[PATCH], issue EOI to APIC prior to calling crash_kexec in die_nmi path

Wed Feb 6 18:50:47 EST 2008

On Thu, Feb 07, 2008 at 12:36:57AM +0100, Ingo Molnar wrote:
> 
> * H. Peter Anvin <hpa at zytor.com> wrote:
> 
> >> I am wondering if interrupts are disabled on crashing cpu or if 
> >> crashing cpu is inside die_nmi(), how would it stop/prevent delivery 
> >> of NMI IPI to other cpus.
> >
> > I don't see how it would.
> 
> cross-CPU IPIs are a bit fragile on some PC platforms. So if the kexec 
> code relies on getting IPIs to all other CPUs, it might not be able to 
> do it reliably. There might be limitations on how many APIC irqs there 
> can be queued at a time, and if those slots are used up and the CPU is 
> not servicing irqs then stuff gets retried. This might even affect NMIs 
> sent via APIC messages - not sure about that.
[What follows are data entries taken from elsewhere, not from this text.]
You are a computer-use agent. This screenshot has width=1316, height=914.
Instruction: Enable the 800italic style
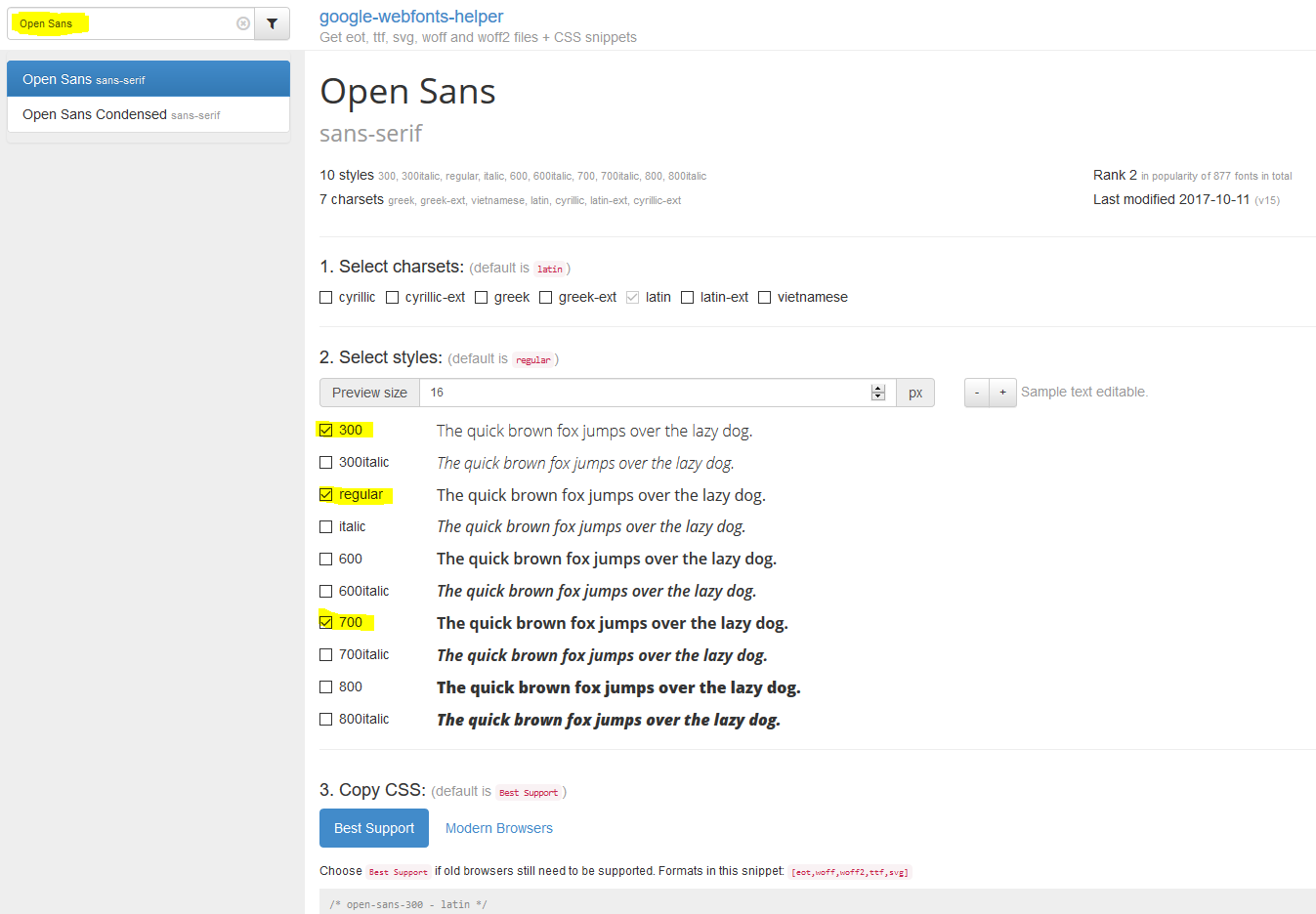pos(325,719)
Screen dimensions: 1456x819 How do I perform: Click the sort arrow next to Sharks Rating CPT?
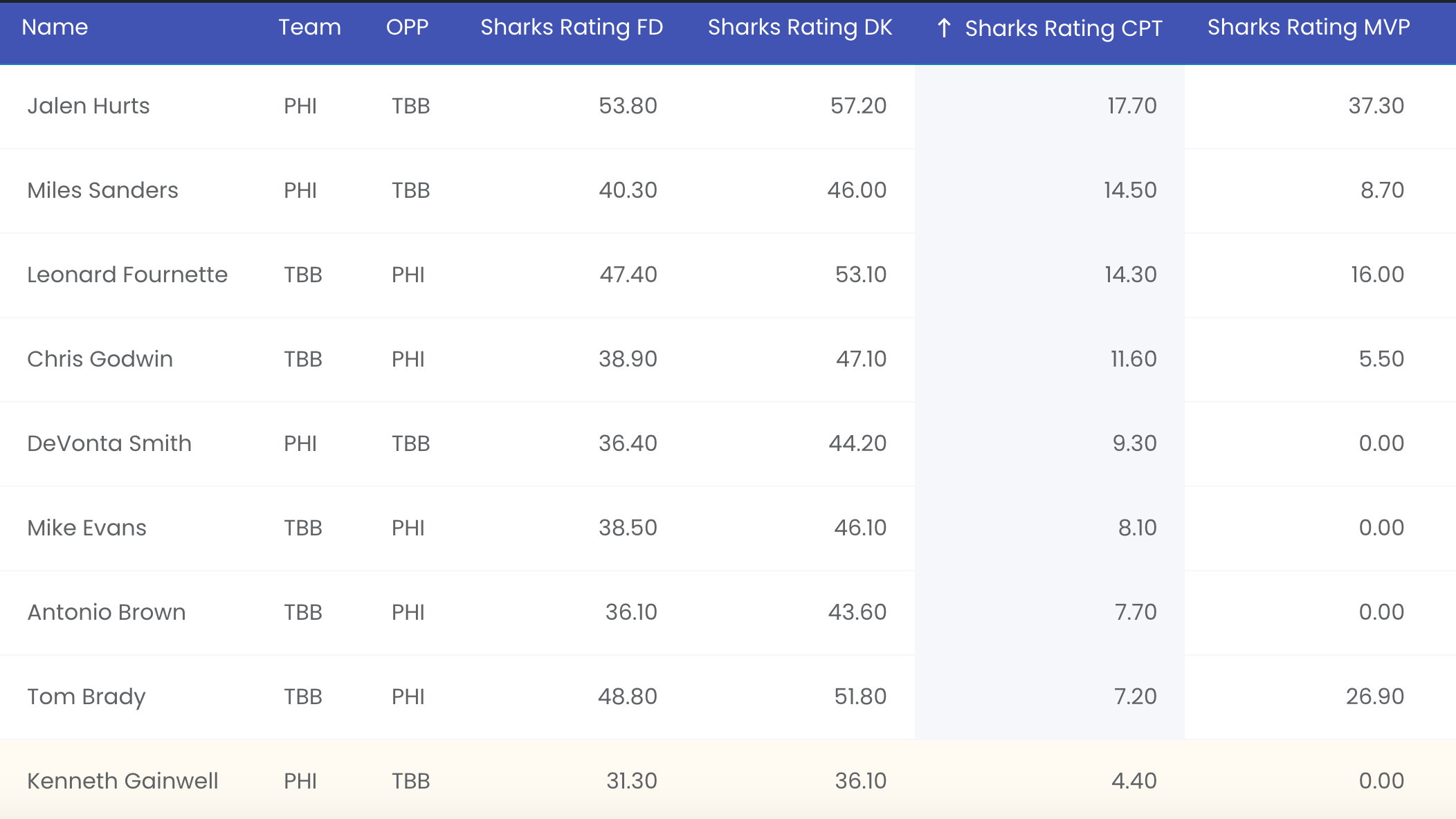[944, 28]
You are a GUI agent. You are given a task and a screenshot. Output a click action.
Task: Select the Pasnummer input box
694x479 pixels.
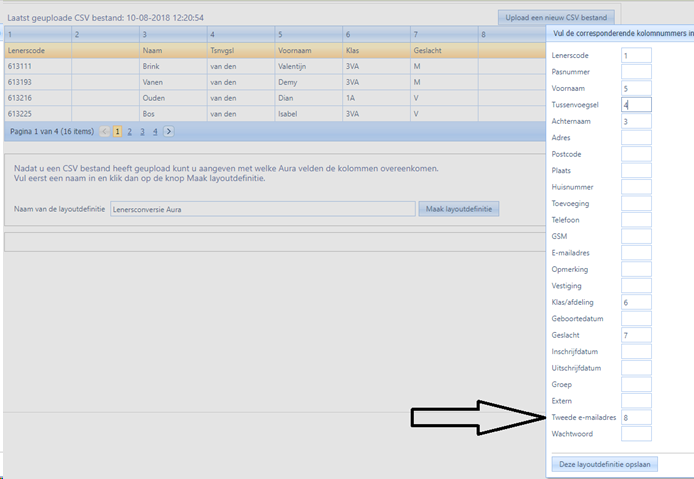click(636, 72)
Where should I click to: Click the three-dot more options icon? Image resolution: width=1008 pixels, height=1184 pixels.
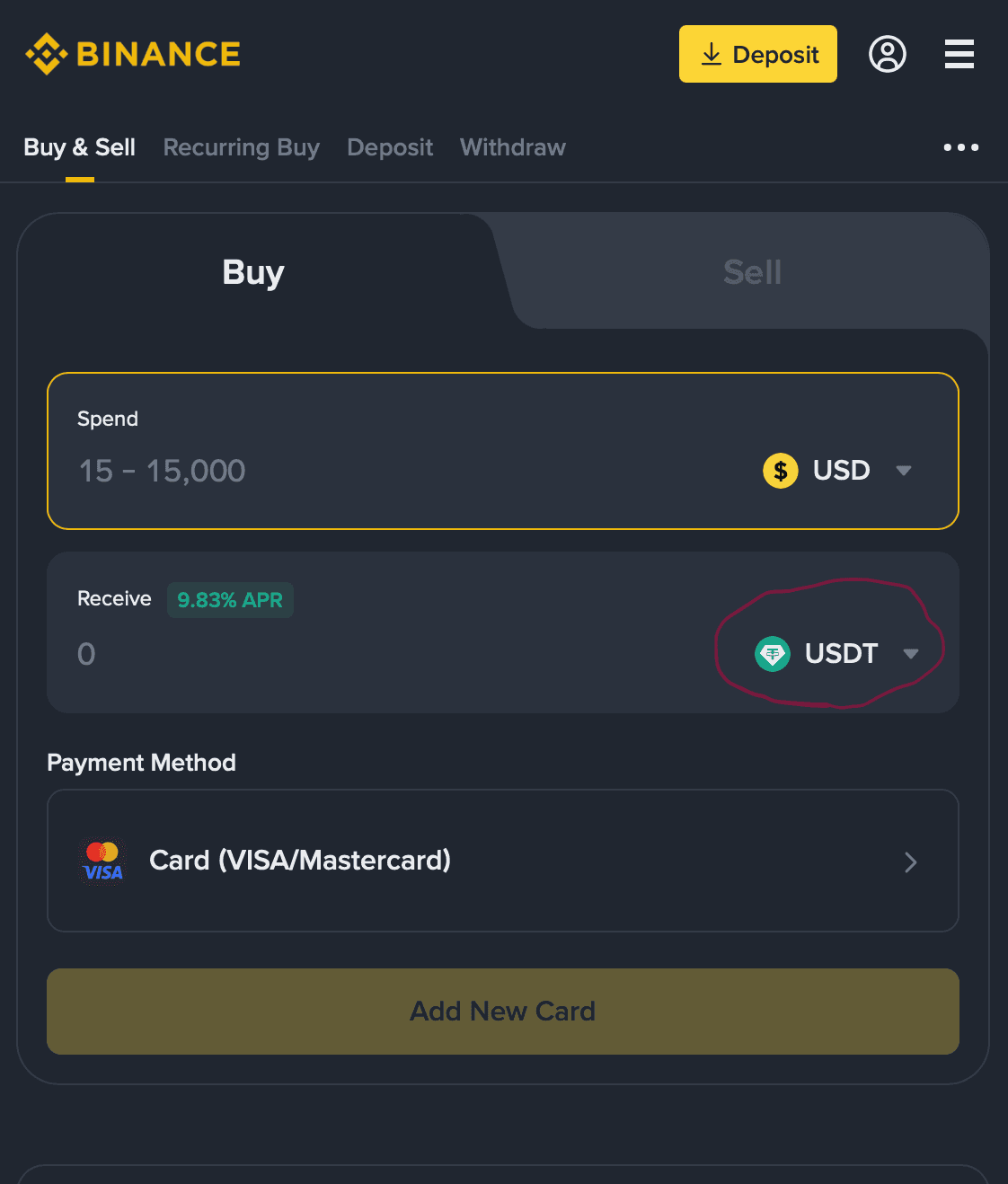tap(960, 147)
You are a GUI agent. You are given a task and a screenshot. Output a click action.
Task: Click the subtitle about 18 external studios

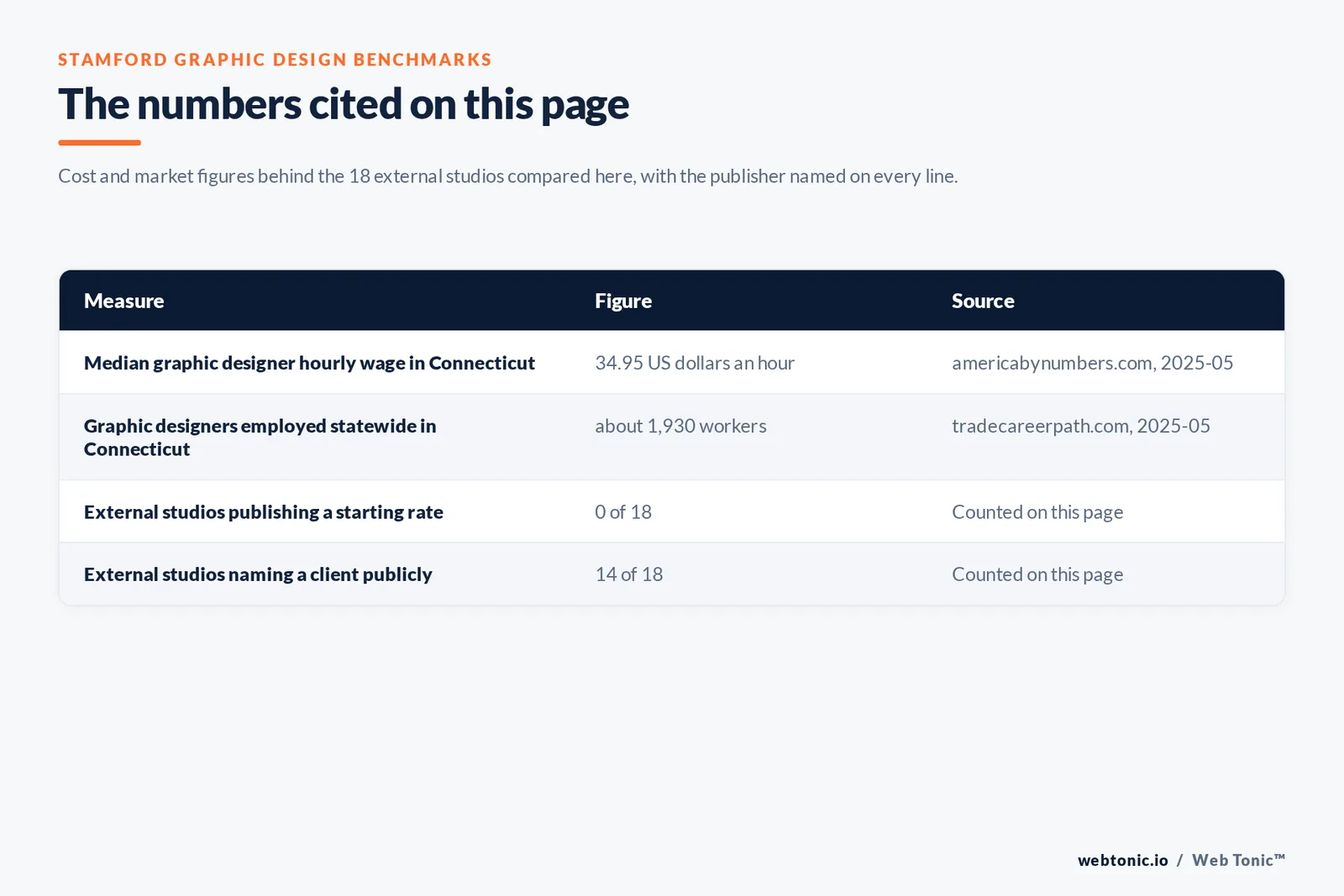(507, 176)
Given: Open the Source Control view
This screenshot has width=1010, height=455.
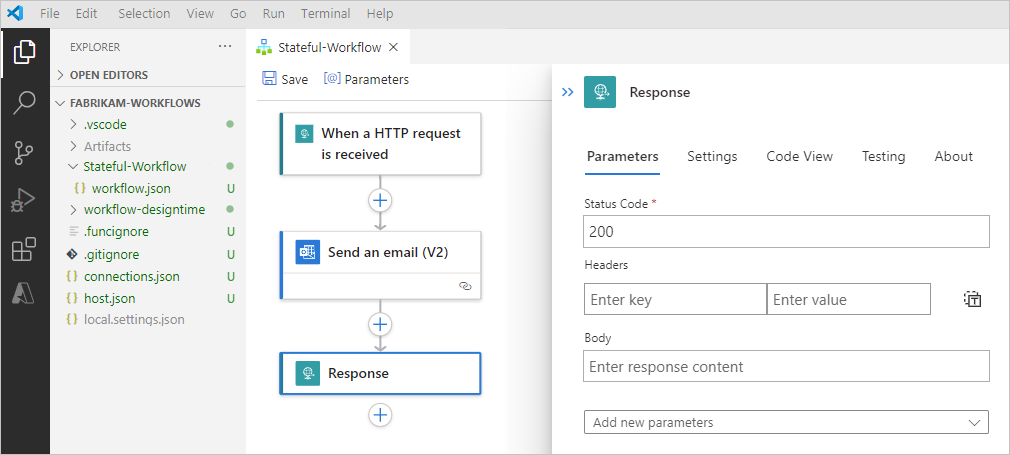Looking at the screenshot, I should pyautogui.click(x=24, y=152).
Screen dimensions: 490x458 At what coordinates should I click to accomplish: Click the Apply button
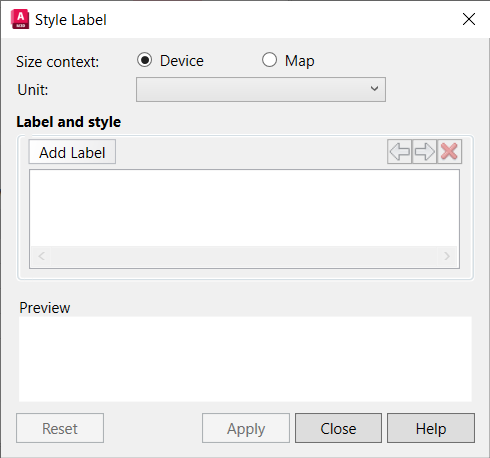(246, 428)
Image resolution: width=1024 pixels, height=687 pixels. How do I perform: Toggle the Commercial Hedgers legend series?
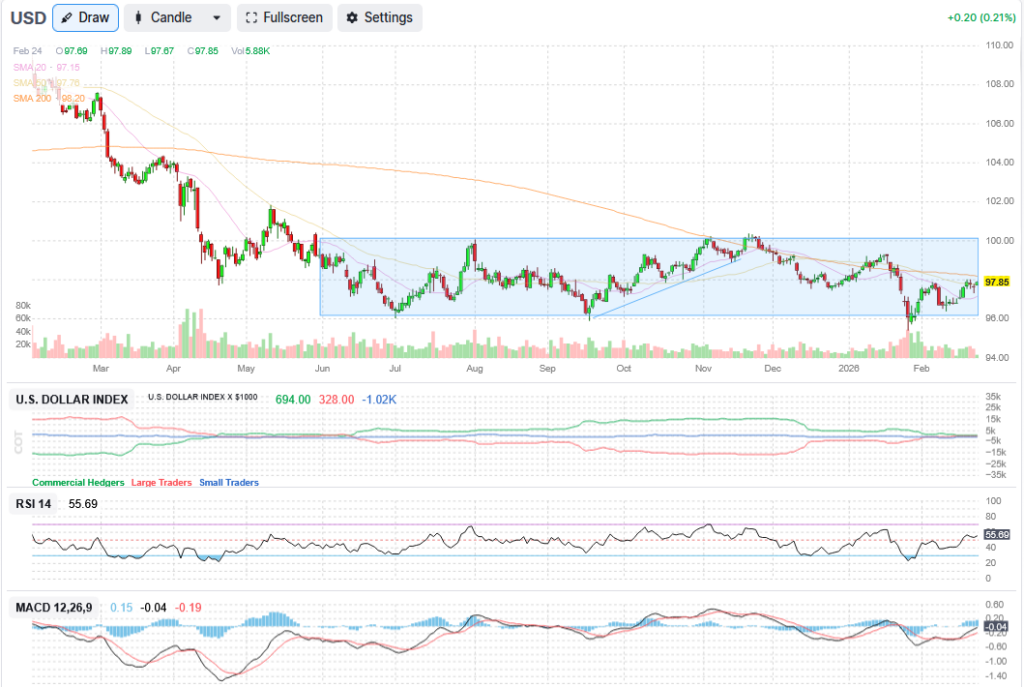pyautogui.click(x=80, y=482)
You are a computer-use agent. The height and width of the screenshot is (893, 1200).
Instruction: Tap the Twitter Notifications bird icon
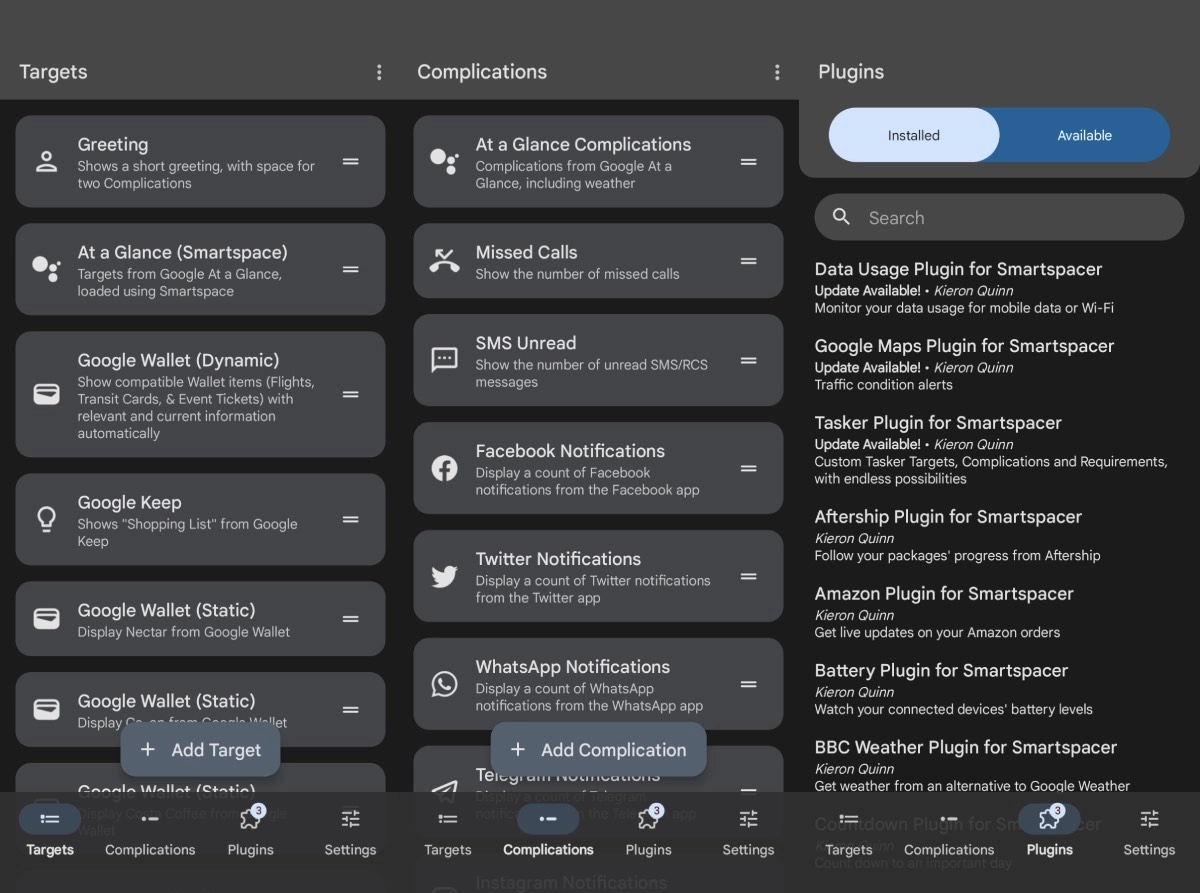444,577
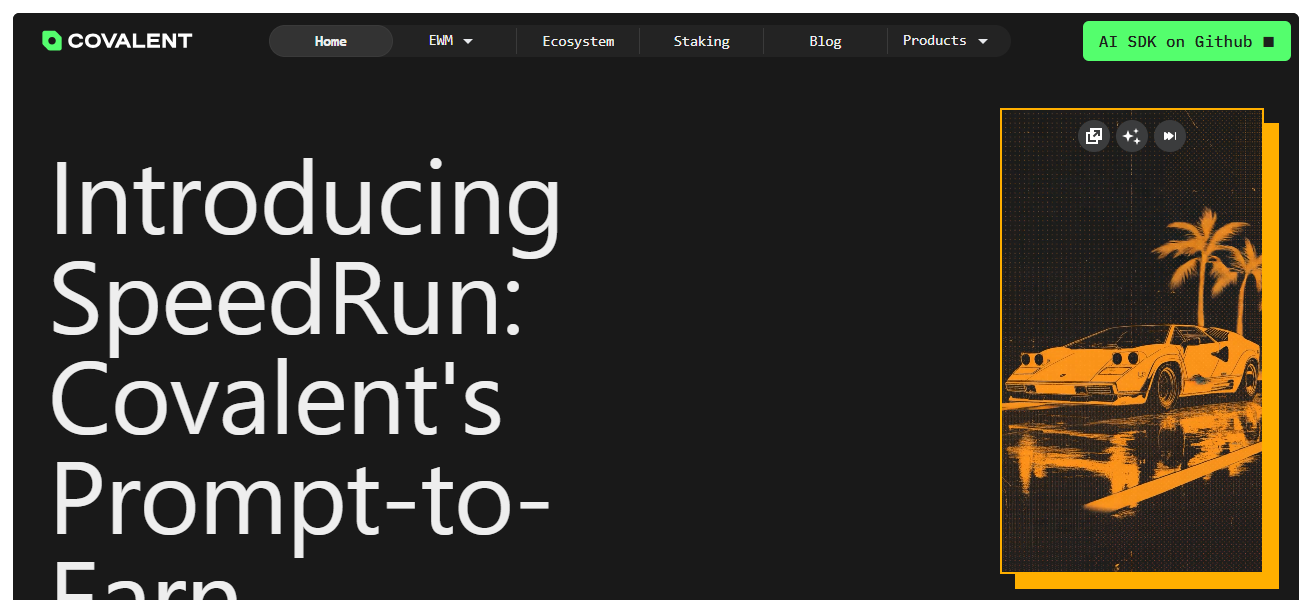
Task: Open the Staking nav link
Action: point(701,41)
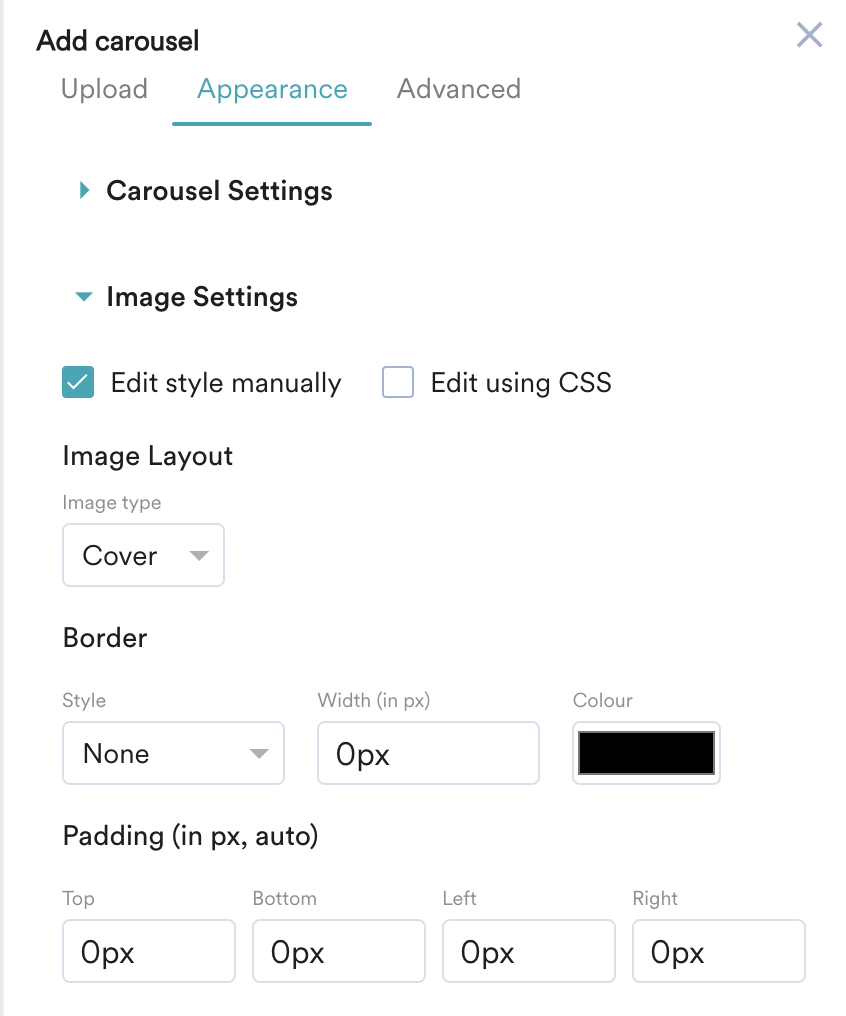Screen dimensions: 846x1016
Task: Open the black border Colour swatch
Action: tap(646, 753)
- Kexec code does not wait infinitely for destination cpu to respond to
  NMI. If destination cpu does not reposond in certain amount of time,
  execution continues. So even if NMI was not delivered to destination
  cpu kexec code should have continued. (Dangerous though, as we don't
  know what other cpu will be doing in the mean time.)

- Even if there is a limitation on how many interrupts can be queued up
  (including NMI), I am not sure how this patch will help that situation.
  This patch is not doing anything on destination cpu (assuming destination
  cpu is also not executing die_nmi() at the same time)

  In fact, even if other cpus are servicing die_nmi() they will end up
  spinning on kexec_lock inside crash_kexec().

I think there is more to this problem then just EOI stuff.

Thanks
Vivek